No-one should submit a claim on their car insurance lightly. Whatever money you receive from your insurer, there's always likely to be some cost to you as a result. If you're considering making a claim on your car insurance policy, you need to weigh up the pros and cons of doing so.
After a claim, remember that your insurance is still in force. You won't need to take out temporary or alternative insurance if your vehicle's still roadworthy.
Here’s what you need to take into account:
Your policy excess
Whenever your insurer agrees to pay out a claim, the customer will have to contribute at least something towards it. Every motor policy comes with two types of excess: one compulsory and one voluntary. If there were no excesses, drivers would be able to claim for every little thing without any financial repercussions: this would mean insurers paying out much more, and premiums soaring as a result.
When you take out insurance, you can choose how much voluntary excess you’ll pay in the event of a claim. This could be as high as £1,000. The higher your voluntary excess, the lower your premiums, because your insurer knows its payouts will be lower. If you’re thinking of making a claim, check what your total excess payment will be.

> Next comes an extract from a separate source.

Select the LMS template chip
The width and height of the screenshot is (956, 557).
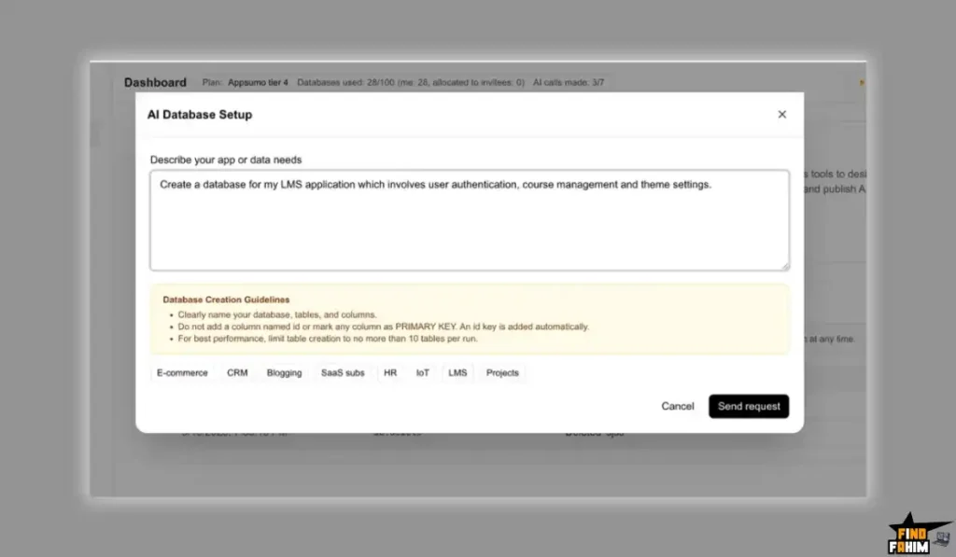tap(457, 372)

If the claim value doesn’t exceed the total excess, then there's clearly no point in making it. But even when the claim is worth more than the excesses you’d be charged, the decision about whether to proceed is far from cut and dried. There are other consequences of claiming:
Insurers like customers who don't claim, so they're rewarded with no-claims bonuses. You can usually amass up to five years' worth of bonus, which can reduce your insurance prices rather nicely. If you make any sort of claim, however, you'll lose your no-claims bonus – which could mean much higher premiums when your cover next comes up for renewal.
Say you make a claim for some minor damage to your car’s bodywork worth £500. If your excesses are £400 in total, you’ll get £100 towards the cost of the repairs. But if this means losing your no-claims bonus – even if it’s just a year’s worth – you could see the cost of your insurance rise by considerably more than the amount you’ve claimed when your policy next comes up for renewal.

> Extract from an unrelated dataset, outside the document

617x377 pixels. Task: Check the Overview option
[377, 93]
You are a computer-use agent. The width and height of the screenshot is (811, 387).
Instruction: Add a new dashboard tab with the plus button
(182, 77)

If you're in doubt as to how much it could cost you, try getting a quote with your no-claims bonus set to zero to compare and contrast.
Even if you haven’t got a no-claims bonus, the cost of renewing your insurance will probably increase as the result of you making a claim. The statistics collected by insurers suggest that anyone who has claimed before is more likely to claim again in future. This means there's an increased risk of a payout for the insurer, so it will charge you higher premiums. This applies even if you're claiming for a no-fault accident. And if someone claims against you for an accident that was your fault, this will also push future premiums up.

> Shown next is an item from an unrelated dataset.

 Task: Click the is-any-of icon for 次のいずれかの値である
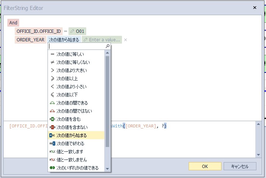point(52,168)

What’s the point of insurance?
You might be thinking: if it's barely worth making a claim in so many circumstances, why should I even bother paying for an insurance policy?
Well, it's a legal requirement. But, just as importantly, insurance gives you the peace of mind that your potential financial losses from causing or being involved in an accident are limited. If you're responsible for a serious accident in which other vehicles are damaged and other drivers and road users are injured, the cost of repairs and compensation can run into tens (or even hundreds) of thousands of pounds. Car insurance is largely about fixing people, not property.
Provided you weren’t driving in a way that could invalidate your policy – for example if you were over the alcohol limit – your insurer will cover these costs, after deducting your excess.
Comprehensive insurance will also cover damage to your own vehicle, or pay for a replacement if it's written off. Insurance is certainly worth having... But think hard before submitting a claim that could leave you out of pocket further down the line.